Another way that we could flag the events connecting to a TOR exit node is to add conditional logic to the outcome section. This logic compares the IP address from both the event and the entity (like what we did in the join), but set the output to an integer and if they match, return the value 1 and if not return the value 0.
outcome:
$tor = max(if($net.target.ip = $ioc.graph.entity.ip, 1, 0))
$ioc_ip = array_distinct($ioc.graph.entity.ip)

The results are similar to the previous example. This is just another method to represent values that exist on the left side of the outer join but not on the right side versus results where values exist on both sides.
Alright, you might be thinking, do I really want outer joins? After all, don’t I just want the events that match on both sides? It really depends on your investigation. Sometimes we absolutely just want the rows where the values are the same on either side of the join. However, there may be times when we need a more holistic picture. In those cases, we need the events where no joins exist as well as the joined event.
Let’s take a look at one more example. This time, we are going to continue with the same time range and network connection events, but we are going to change the logic as it relates to the entity graph.
$net.metadata.event_type = "NETWORK_CONNECTION"
$net.principal.ip = $principal_ip
$net.target.ip = $target_ip
$time = timestamp.get_timestamp($net.metadata.event_timestamp.seconds)
left join $net.target.ip = $ioc.graph.entity.ip
$ioc.graph.metadata.entity_type = "IP_ADDRESS"
$ioc.graph.metadata.source_type != "DERIVED_CONTEXT"
match:
$time, $principal_ip, $target_ip
outcome:
$tor = max(if($ioc.graph.metadata.product_name = "GCTI Feed", 1, 0))
$stix = max(if($ioc.graph.metadata.product_name = "MISP", 1, 0))
$misp = max(if($ioc.graph.metadata.product_name = "STIX", 1, 0))
$mandiant_fusion = max(if($ioc.graph.metadata.product_name = "MANDIANT_FUSION_IOC", 1, 0))
$iocs = $tor + $stix + $misp + $mandiant_fusion
$log = array_distinct($net.metadata.log_type)
order:
$time asc
The entity graph IP addresses will exclude the DERIVED_CONTEXT values and just return those from the ENTITY_CONTEXT and the GLOBAL_CONTEXT. These are the metadata.source_type values that contain my threat intelligence and Google’s threat intelligence.
In the outcome section, we are using conditional logic similar to the method we used previously except this time, we are not testing the join and instead using the value of the metadata.product_name in the entity graph to populate four outcome variables with values if they exist. Finally, we are summing these indicators values into their own field and outputting the log source of these events.

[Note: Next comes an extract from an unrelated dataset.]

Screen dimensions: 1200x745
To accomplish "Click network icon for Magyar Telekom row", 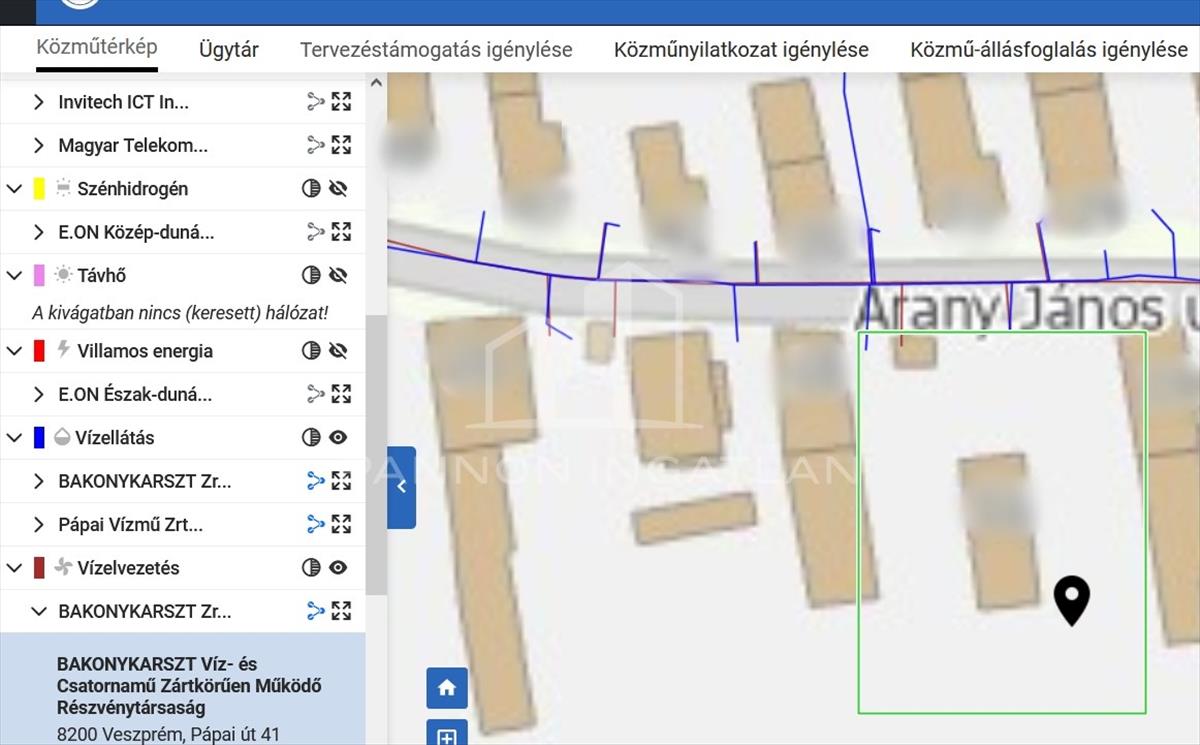I will [316, 145].
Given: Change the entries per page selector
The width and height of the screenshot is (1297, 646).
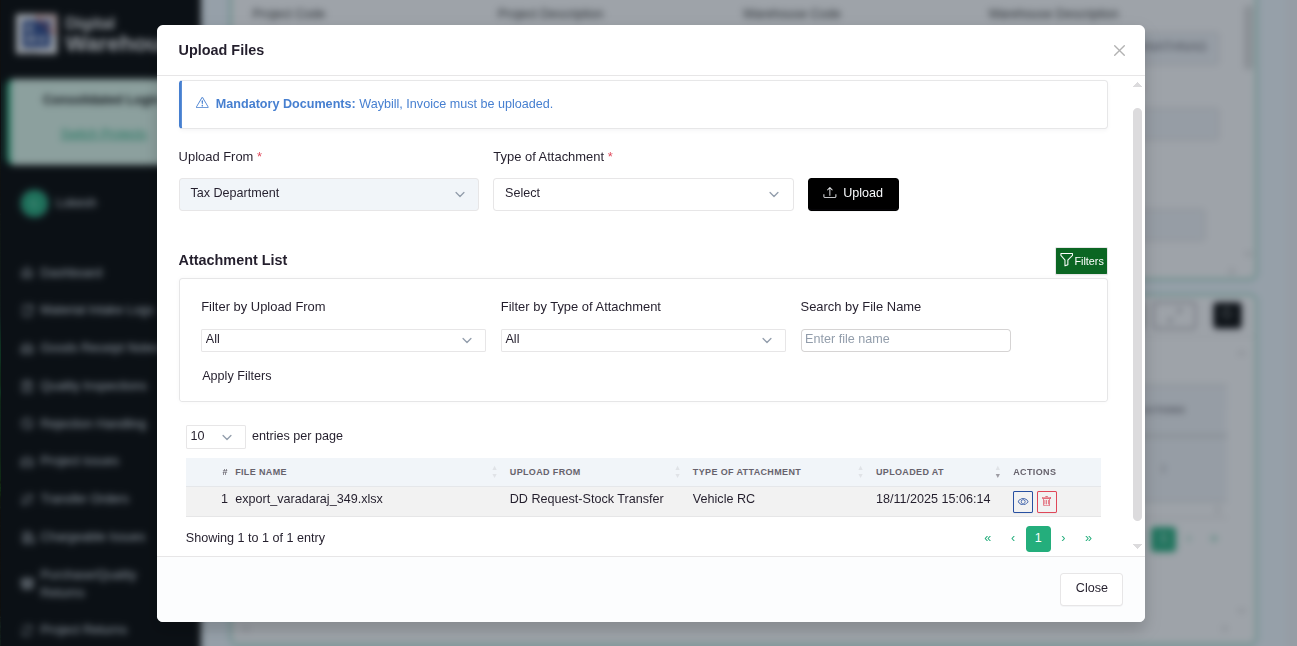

When we execute the search, the same number of results are there, it is the same outer join after all, but now we can see the network connection events and which events matched the different IOC lists in the entity graph as well as the log type for each event.

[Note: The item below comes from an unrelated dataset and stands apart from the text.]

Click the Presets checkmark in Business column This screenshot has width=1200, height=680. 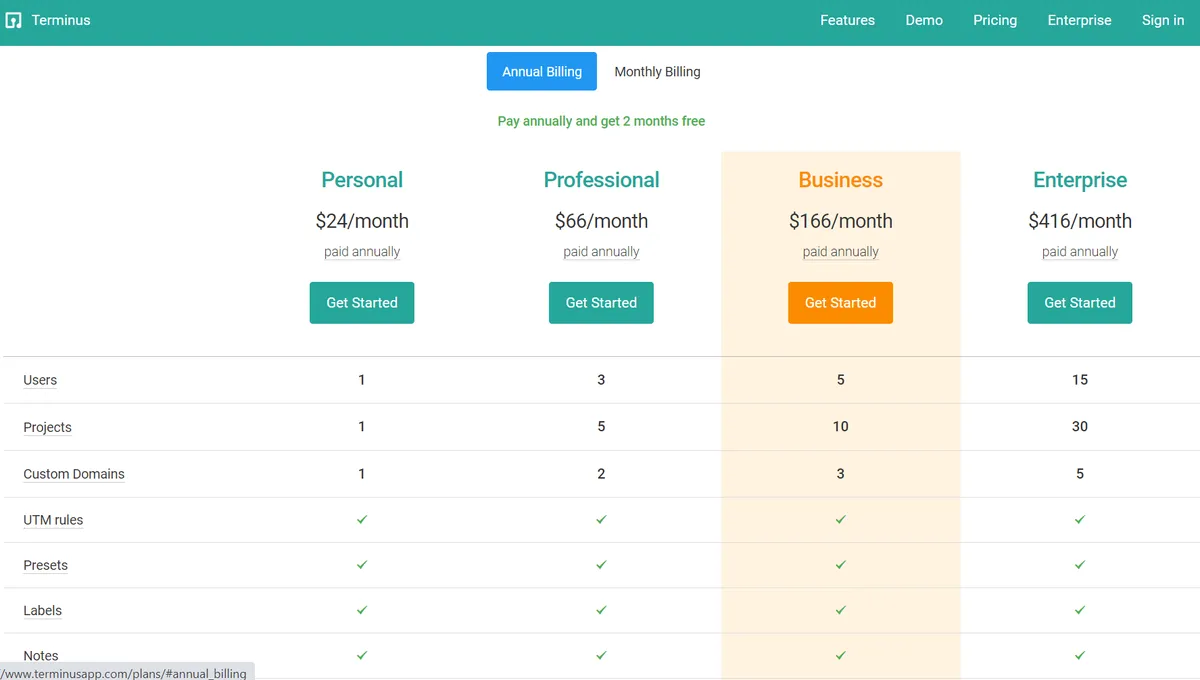(840, 565)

On the left, we have the aggregation pane and we could filter on different values as we drill further in the results. This type of search provides us that broader view that an inner join won’t provide us while maintaining the flexibility to drill into the results using the aggregations as needed.
Here are a few things to keep in mind when using outer joins in search:
- Inner joins will just display events where the value exists on both sides of the join where outer joins will return all of the data that exists on one side and the intersecting data from the other side
- The syntax is identical to an inner join except we swap the word left (or right) for inner
- It’s always good to add additional context to searches that use outer joins so it is clear which events have values on both sides of the join and which ones don’t
Outer joins provide additional flexibility to your searches and while we just used events and the entity graph today, we can use these joins between two different types of events or between events and data tables!